In the opening montage, Malcolm X gives what could be the movie’s thesis: “When you take 20 million Black people and make them fight all your wars and pick all your cotton, and you never give them any real recompense, sooner or later their allegiance towards you is going to wear thin.” The Bloods’ leader, Stormin’ Norm, played by Chadwick Boseman (“Black Panther”), says something similar: “War is about money. Money is about war. Every time I walk out my front door, I see cops patrolling my neighborhood like it’s some kind of police state. I can feel how much I ain’t worth.” The weight of unresolved trauma from the entangled, inexorable forces of systemic racism, capitalistic exploitation and warfare is an ever-present chokehold on these characters, and turns the story’s adventure into horror. Lee also reveals the gap between history and how art depicts it, as the terror and chaos of historical injustice bleed into, and eventually destroy, what initially is an enjoyable, almost-conventional narrative.

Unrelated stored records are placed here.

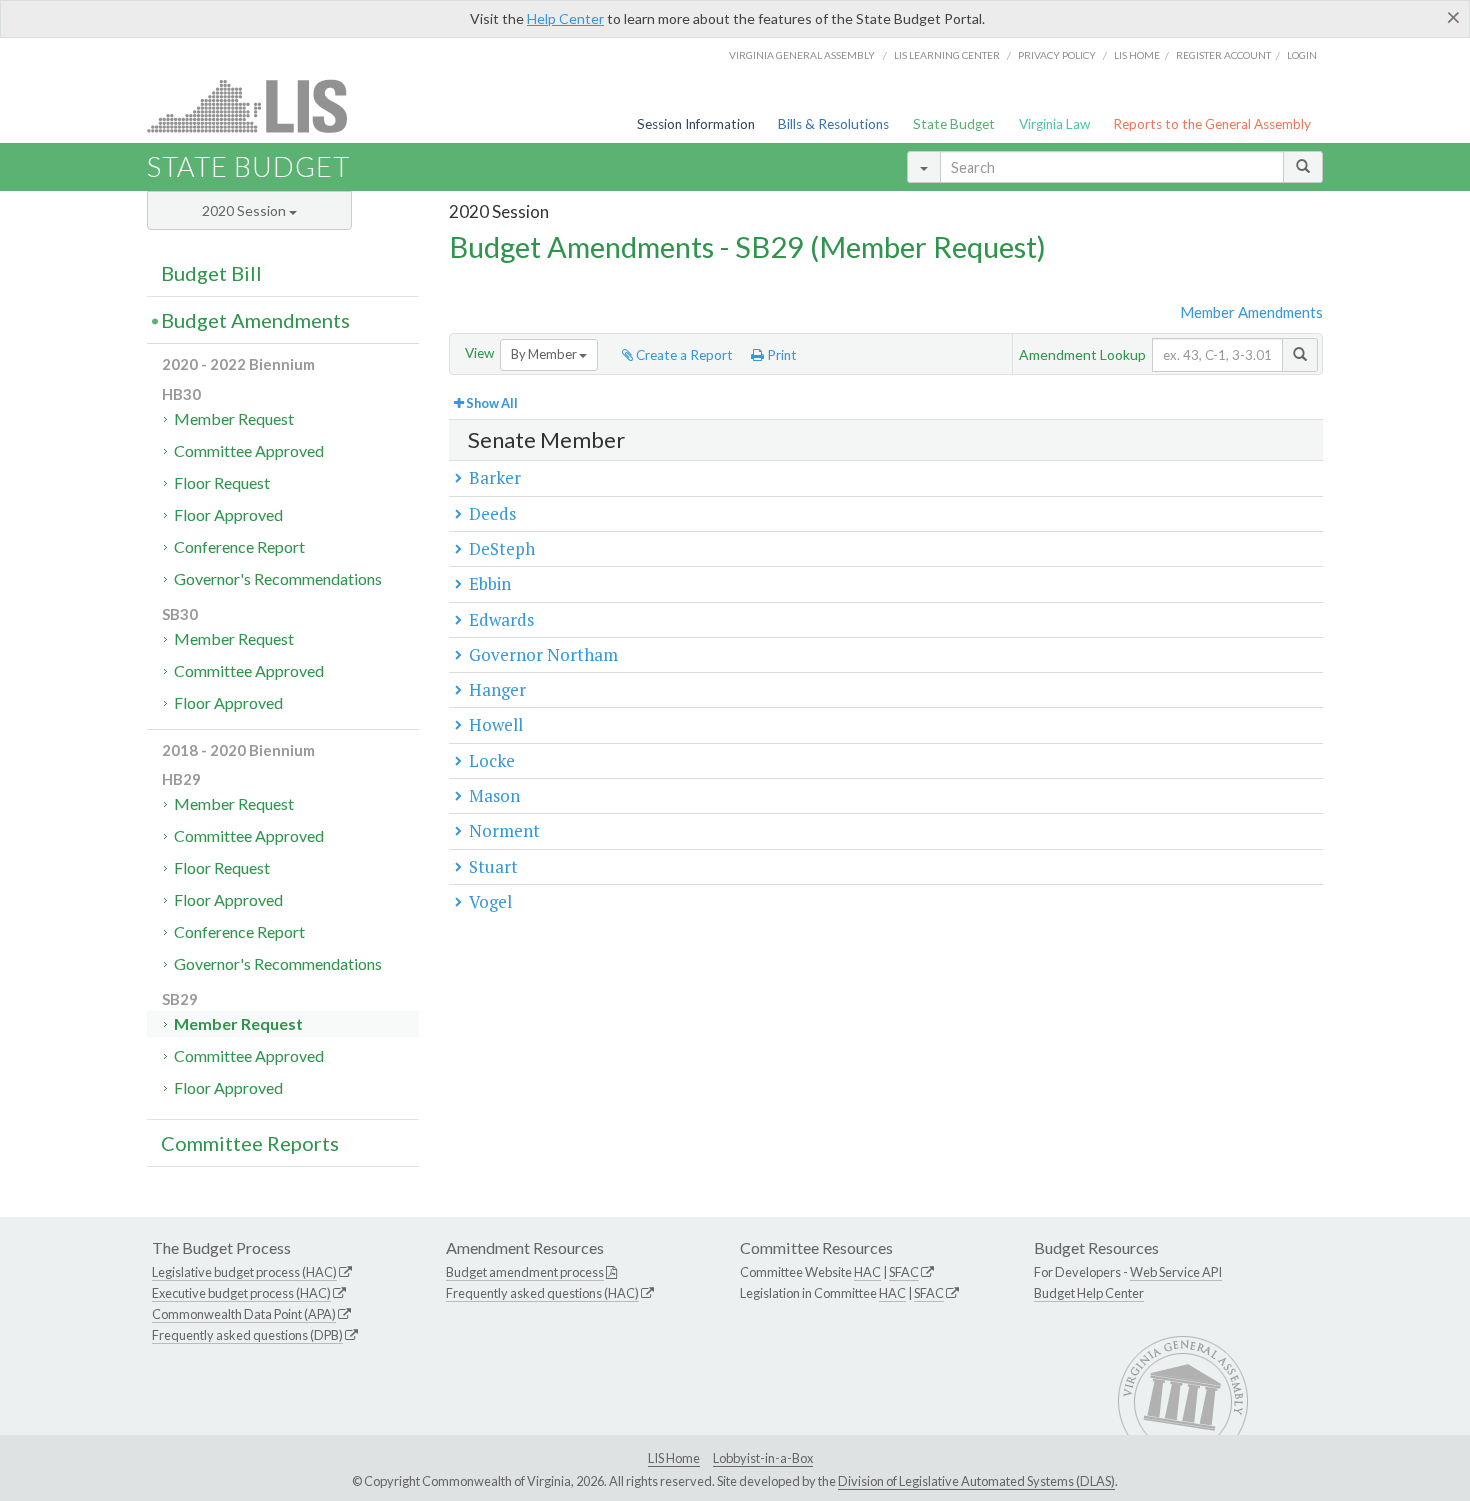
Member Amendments (1251, 312)
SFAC (904, 1272)
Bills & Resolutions (833, 124)
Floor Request (222, 482)
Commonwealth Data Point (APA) (244, 1314)
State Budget (954, 124)
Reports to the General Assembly (1212, 124)
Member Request (234, 418)
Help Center (565, 18)
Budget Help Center (1089, 1293)
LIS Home (674, 1458)
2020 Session (245, 210)
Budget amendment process (525, 1272)
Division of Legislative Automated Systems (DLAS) (976, 1481)
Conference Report (239, 546)
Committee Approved (249, 450)
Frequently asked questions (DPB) (247, 1335)
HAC (867, 1272)
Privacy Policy (1057, 55)
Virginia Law (1054, 124)
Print (780, 355)
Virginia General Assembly (802, 55)
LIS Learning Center (947, 55)
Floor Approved (228, 514)
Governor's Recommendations (278, 578)
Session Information (696, 124)
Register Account (1223, 55)
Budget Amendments (255, 320)
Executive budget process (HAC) (241, 1293)
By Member (545, 354)
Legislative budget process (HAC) (244, 1272)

In “Da Five Bloods,” Lee makes some of the most ingenious directorial decisions of his entire career. In one sequence, a Blood gives a quasi-Shakespearean monologue while staring directly into the camera and hacking away at the jungle, a long take so engrossing it appears the character speaks directly to the viewer. The bullet-riddled climax weaves together the film’s themes of imperialism, trauma, senseless violence, sacrifice and prejudice in a thrilling no-holds-barred fashion that only Spike Lee could pull off. 

Also, like all of Lee’s movies, “Da Five Bloods” screams out a vital social message. The film places the Vietnam War where it belongs, in the context of American imperialism and racist ideology. It asserts that, while America’s conflict with Vietnam has been over for decades, its reasons for fighting, the systemic racism, violent, exclusionary nationalism and unfettered capitalism, are stronger than ever. 

A cutaway to Angela Davis puts it best: “If the link-up is not made between what’s happening in Vietnam and what’s happening here, we may very well face a period of full-blown fascism very soon.” With national guardsmen tear-gassing peaceful protesters, predator drones flying over Minneapolis and the 45th President waving a Bible to rile up fundamentalist radicals, “Da Five Bloods,” and Spike Lee’s oeuvre, have never been more necessary.